[What is being asked]
Give back every record precisely.

━━━━━━━━━━━━━━━━━━━━━━━━━━━━━━

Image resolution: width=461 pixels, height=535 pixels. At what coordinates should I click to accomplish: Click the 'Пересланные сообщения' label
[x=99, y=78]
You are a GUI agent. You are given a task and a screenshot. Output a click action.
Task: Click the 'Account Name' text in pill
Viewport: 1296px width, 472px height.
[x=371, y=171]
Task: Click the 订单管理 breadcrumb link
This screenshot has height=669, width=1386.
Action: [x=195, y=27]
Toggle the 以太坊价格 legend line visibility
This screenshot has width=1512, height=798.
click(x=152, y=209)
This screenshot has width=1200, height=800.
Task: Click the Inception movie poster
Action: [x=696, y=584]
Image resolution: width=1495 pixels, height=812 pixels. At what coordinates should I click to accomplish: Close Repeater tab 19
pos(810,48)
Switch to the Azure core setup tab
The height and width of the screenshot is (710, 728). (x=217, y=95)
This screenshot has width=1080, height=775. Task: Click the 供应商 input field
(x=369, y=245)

━━━━━━━━━━━━━━━━━━━━━━━━━━━━━━

[Task solution]
Image resolution: width=461 pixels, height=535 pixels. At what coordinates should I click to accomplish: Click the 'Пересланные сообщения' label
[x=99, y=78]
You are a GUI agent. You are given a task and a screenshot. Output a click action.
Task: Click the 'Account Name' text in pill
Viewport: 1296px width, 472px height.
[x=371, y=171]
Task: Click the 订单管理 breadcrumb link
This screenshot has height=669, width=1386.
Action: [x=195, y=27]
Toggle the 以太坊价格 legend line visibility
This screenshot has width=1512, height=798.
click(x=152, y=209)
This screenshot has width=1200, height=800.
Task: Click the Inception movie poster
Action: [x=696, y=584]
Image resolution: width=1495 pixels, height=812 pixels. At what coordinates should I click to accomplish: Close Repeater tab 19
pos(810,48)
Switch to the Azure core setup tab
The height and width of the screenshot is (710, 728). (x=217, y=95)
This screenshot has width=1080, height=775. Task: Click the 供应商 input field
(x=369, y=245)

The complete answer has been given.